4.    Histograms: Histogram is a method of grouping data by preset intervals to demonstrate the frequency of the data set. With ample data derived from a process or a problem, one can plot this into a histogram. The histogram will display the process central point (average), variation (range), and shape of distribution (normal, slanted, and clustered). Testers can then provide a chart on software capability.


5.    Regression Analysis: Regression Analysis is used to graphically show the relationship between two variables and the correlation between them. For example, software size and memory usage could affect performance and cost. The analyst could determine the cause of some undesired event/result by developing correlations between multiple variables.

6.    Scatter Plot Diagrams: A scatter plot diagram also illustrates the connection that might exist among two variables or factors. This tool is used for problem solving and understanding the cause and effect relationships. It is often referred to as “correlation” diagram, and the pattern of the plots will reveal correlation (positive, negative, linear, random, curvilinear, or cluster) between variables or factors.

7.    Multivariate Analysis: Multivariate Analysis is used to show how two variables are related. The concept of exploratory graphics is used in this analysis because many times the graphical information created is not enough or useful in identifying areas for further analysis. The results for exploratory graphics must be established through more investigation so that they may be used in presentations and reports. In most cases, regression statistics are used in this technique to produce the information required for multi-variable graph.
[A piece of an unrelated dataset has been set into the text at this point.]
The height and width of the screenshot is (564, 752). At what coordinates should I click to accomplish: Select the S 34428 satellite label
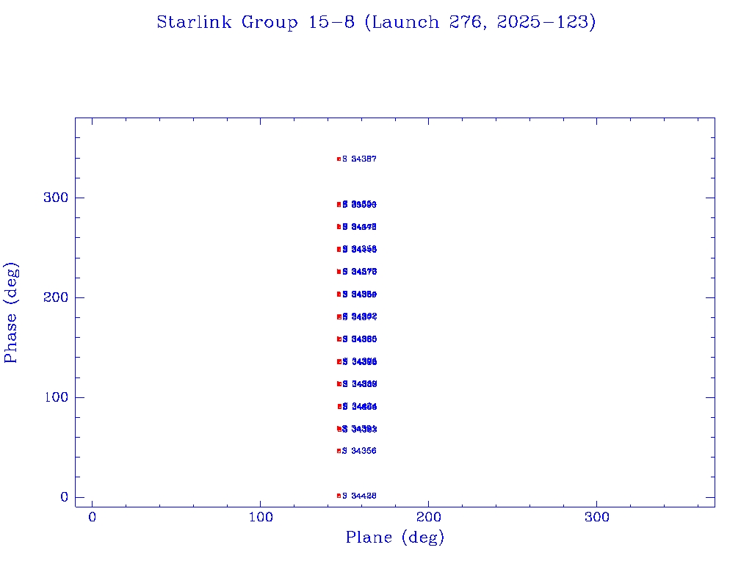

5 Trends Influencing Testing

Software testing aims at detecting and fixing the issues that occur during software deployment. This is a major pillar of the software development process. Rex Black Consulting Services charted the five chief trends that are heavily affecting testing.


1. Globalization: Hardware outsourcing became big in the early 90s, about 10 years before software outsourcing. Now as companies gain practice with outsourcing and the costs for communication fall, every organization will seek to pursue low-cost labour which is the reason why testing opportunities are increasing in India.

2. Test automation: Due to the availability of many automated testing tools, automation has grown beyond regression testing at the Graphical User Interface to API and CLI which are the interfaces in which automation is currently the trend.

3. Commoditization: Testing is increasingly being seen as a commodity, as the common view is that the testing services lack qualitative differentiation and the smart choice would be to pick the cheapest testing option. Testers need to understand this trend. Testing is not a commodity. Testing Services can expect an increased emphasis on quality and interoperability.

4. Compliance, Regulation and Tort Law: Every company must always have a clear stand on Industry standards, legal regulations and changing liability standards. Risks associated with non-compliance and regulatory violations are growing. You need to make sure that your company isn’t sued or barred from the market. Testing is obviously a risk mitigating strategy but security ought to be on the agenda as well.

5. Education and Certification: Any company will pick a skilled tester who has higher qualifications than his counterparts. Education options in testing domain are varied. A tester needs to stay competitive. Since certification is sweeping the software and systems engineering field, it wouldn’t hurt to get certified. Certification programs establish the essentials of the topic that all competent practitioners must know.